» **Exercise task**
Repeat the data from the line containing "The height and width of the screenshot is (199, 276)." down through the end of the data, swapping "screenshot" for "screen capture" and leaving everything else unchanged. Leave the pictures out.

» **Entries shown**
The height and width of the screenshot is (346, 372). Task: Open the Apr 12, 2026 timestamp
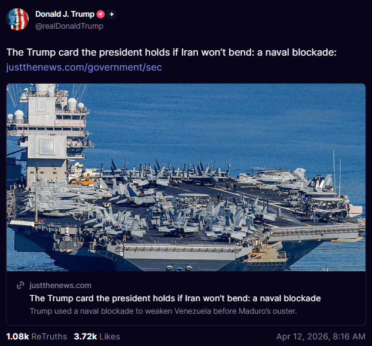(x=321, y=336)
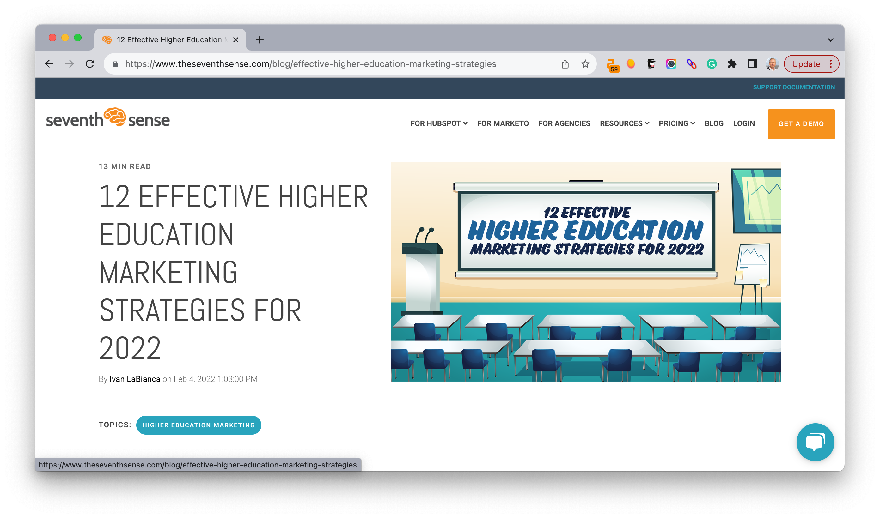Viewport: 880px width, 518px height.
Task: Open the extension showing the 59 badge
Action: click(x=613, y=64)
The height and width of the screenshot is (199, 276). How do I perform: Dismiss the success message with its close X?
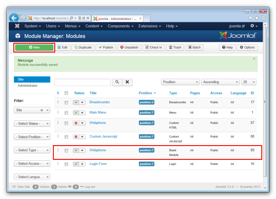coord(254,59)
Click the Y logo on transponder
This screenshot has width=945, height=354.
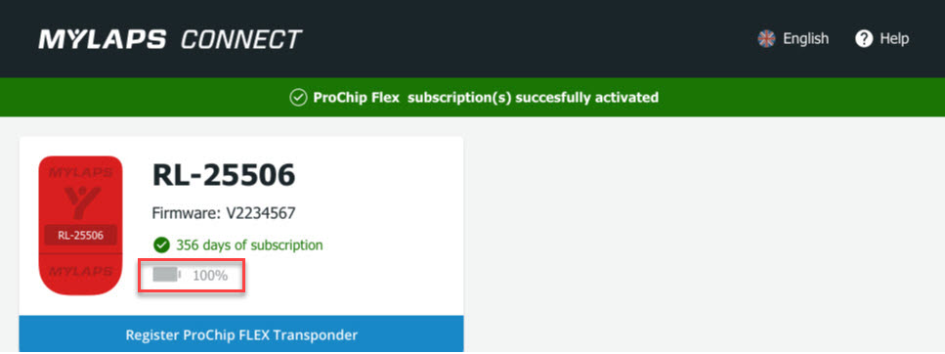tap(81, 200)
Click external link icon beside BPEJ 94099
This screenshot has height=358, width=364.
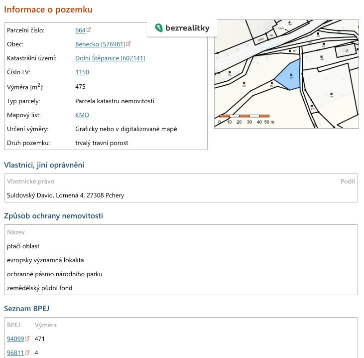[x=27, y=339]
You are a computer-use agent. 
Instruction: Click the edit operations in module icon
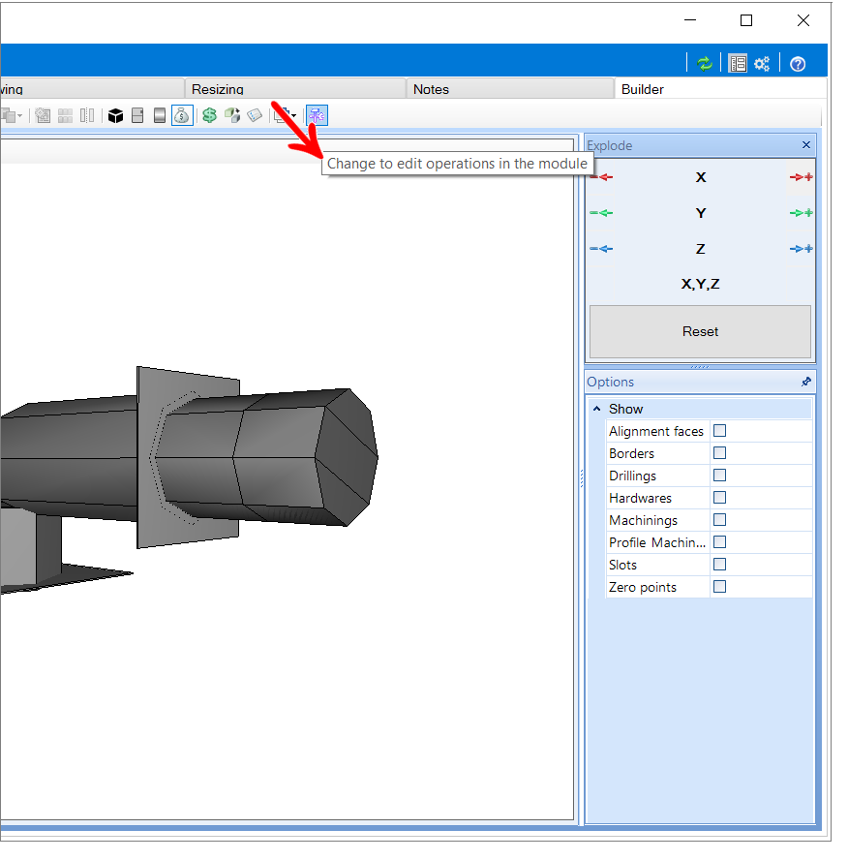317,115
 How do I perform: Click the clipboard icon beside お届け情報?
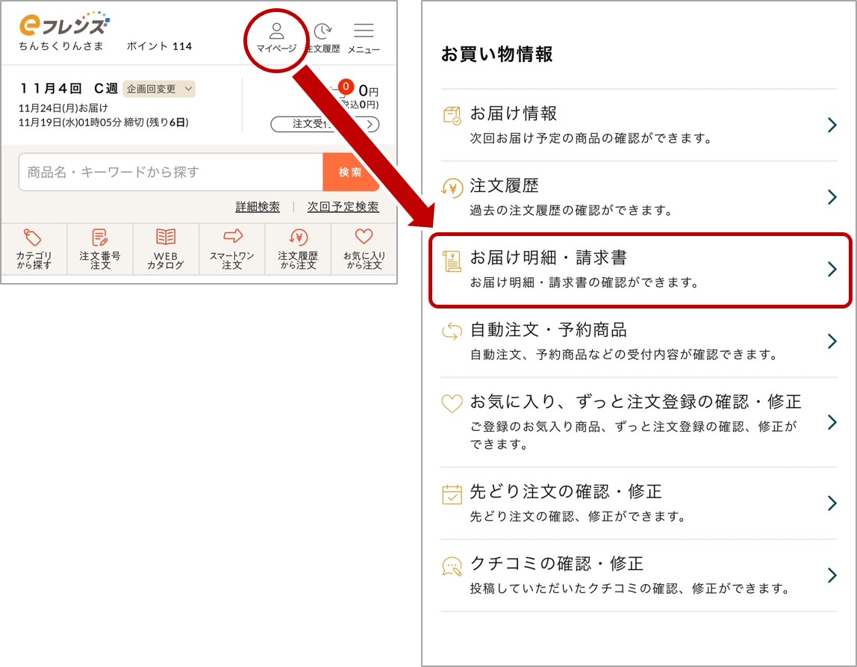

» **Worked solution**
The height and width of the screen capture is (199, 276). How do I perform: Dismiss the success message with its close X?
coord(254,59)
Click the Y logo on transponder
This screen capture has width=945, height=354.
tap(81, 200)
Click external link icon beside BPEJ 94099
This screen capture has height=358, width=364.
[x=27, y=339]
You are a computer-use agent. 
Instruction: Click the edit operations in module icon
317,115
 How do I perform: Click the clipboard icon beside お届け情報?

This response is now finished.